**Text provided**
═══

Every party has a program, whether explicit or not, and every party
represents the interests of either the working class or the bourgeoisie.
Capitalist parties such as the Democratic and Republican parties have
slightly different programs, serving different but overlapping factions
of the bourgeoisie. Although Sanders had a much more radical program
than Hillary Clinton, his explicit goal was still to reform (rather than
dismantle) capitalism, in effect, saving capitalism from itself.
For working class parties, the program is the party’s principal tool. At
the same time, the program needs to be based on a strategy. While an
electoral campaign or a strike against layoffs are tactics to win
specific battles, the strategy is the sum of those battles toward the
final goal, the overthrow of capitalism.
European social democratic parties (and the short-lived experience of
the Socialist Party in the US) took the position that it was possible to
achieve socialism by enacting reforms through parliamentary means. This
meant running in elections and using seats in congress to present bills
that would benefit workers. However, social democratic parties in Europe
did not have a unified strategy for achieving socialism. Inevitably, the
push for achievable demands (what they considered minimum program) was
detached from the fight for socialism (ie., maximum program).
Workers of the world?
The Social Democratic Party of Germany (SPD) was the largest of these
parties that ever existed. It grew exponentially around the turn of the
twentieth century, received over four million votes in 1912, and by 1914
it had over one million active members.
On August 4, 1914, only a few days after pledging to resist the war and
unite with workers in other countries in the fight for socialism, the
SPD–as well as socialist parties in Austria-Hungary, France, Belgium and
Britain–caved to nationalist pressures and supported their government’s
war efforts in World War I. Shedding any pretense of internationalism,
social democratic parties became accomplice to the capitalist class in a
war waged by domestic workers against foreign workers for the benefit of
their national bourgeoisies. Thus, the Second International crumbled.

═══

**To-do list**
#1 According to the text on socialist party programs, how many votes did the SPD receive in 1912?
#2 Continue the text on socialist party programs from the point where it ends.

**Material**
═══

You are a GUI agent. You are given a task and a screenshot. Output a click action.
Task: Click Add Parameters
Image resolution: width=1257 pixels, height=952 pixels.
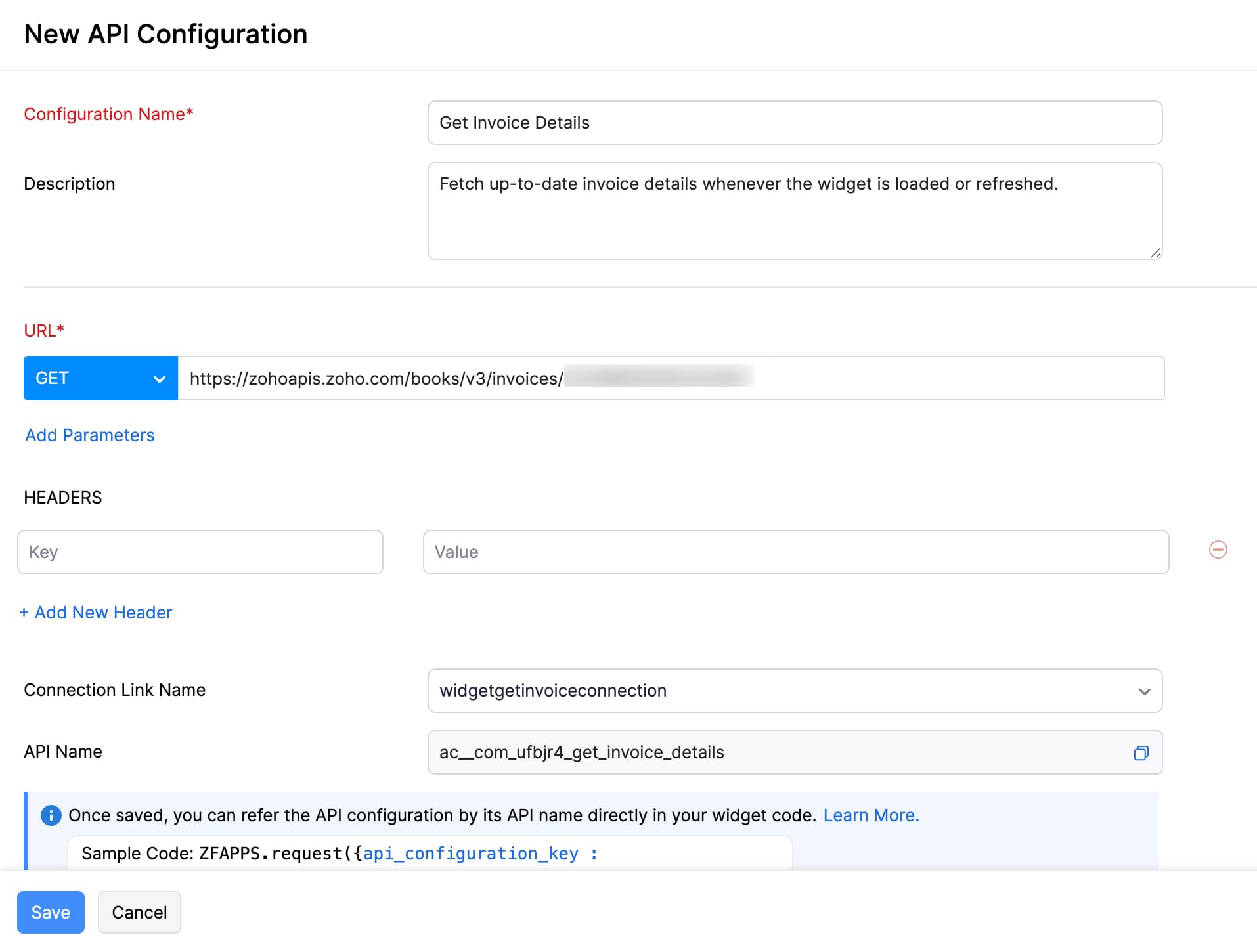[89, 435]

═══

**Outputs for the tasks**
#1 Over four million votes.

#2
During the remainder of the 20th century, social democratic parties
fought for reforms within capitalism under the illusion that each reform
was one more step toward socialism. However, the moment for socialist
transformation never came. Late reformism eventually abandoned all
expectations of ending capitalism and focused on the minimum program.
Overreliance on electoral politics is central to why social democracies
have failed to bring us any closer to socialism.
By the end of the nineteenth century, a revisionist wing led by Eduard
Bernstein claimed to discover a “civilized” form of government within
parliamentary democracy that superseded the “despotism of class
dictatorships.” Karl Kautsky later joined him in this strategic turn and
crafted his “strategy of attrition,” which Rosa Luxemburg dubbed
“Nothing-but-Parliamentarianism.”
According to Kautsky, the German working class could lead a warfare of
attrition against the bourgeoisie, undermine its power, and gradually
take over the state. The faith in bourgeois democracy and acceptance of
parliamentarianism as the only means of advancing workers’ politics
proved disastrous to the proletariat in key historical moments.
When revolutionary situations arose, socialist parties unwilling and
unprepared to take power strove to constrain the working class to what
was possible under capitalism. This happened in Germany in 1919 and
1923, during the Spanish Civil War in 1936-1939, and in Chile in 1973
when Salvador Allende refused to arm the working class to resist the
counterrevolution. In all three examples, the final outcome was the
bloody massacre of militant workers and revolutionaries.
Race to the Center
When neoliberalism became the order of the day, social democracies
succumbed to its appeal. In the last quarter of the twentieth century,
the British Labour Party, the French Socialist Party and the Workers’
Socialist Party of Spain (PSOE), among others, embraced the Third Way
and implemented austerity policies demanded by capital. They morphed
from alleged champions of workers’ interests into agents of finance
capital and neoliberalism.
A scan-through of the parties that today make up the Socialist
International feels like a flip-book horror story: François Hollande’s
French Socialist Party, Enrique Peña Nieto’s PRI in Mexico, the UCR in
Argentina—now in government, in coalition with President Mauricio
Macri’s PRO Party. The DSA in the United States continues to be a full
member of the Socialist International.
Social democracies were not the only parties that moved to the center.
In the late 70s, Communist Parties in Europe–particularly the Spanish,
Italian and French CPs–broke ties with the Soviet Union and officially
shed the “dictatorship of the proletariat” from their program, although
they had long given up any prospects of a socialist revolution. This
movement, dubbed Eurocommunism, embraced parliamentarianism as the path
to socialism in advanced countries. In practice, they abandoned both the
perspective and the fight for socialism.
The Problem with Shortcuts
A few years after the 2008 economic crisis, a wave of uprisings shook
the Arab world and mass protests sprang up in the US (Occupy Wall
Street) and Europe. In the context of the bankruptcy of classical
reformist parties, Syriza in Greece and Podemos in Spain arose on the
shoulders of strong anti-austerity movements.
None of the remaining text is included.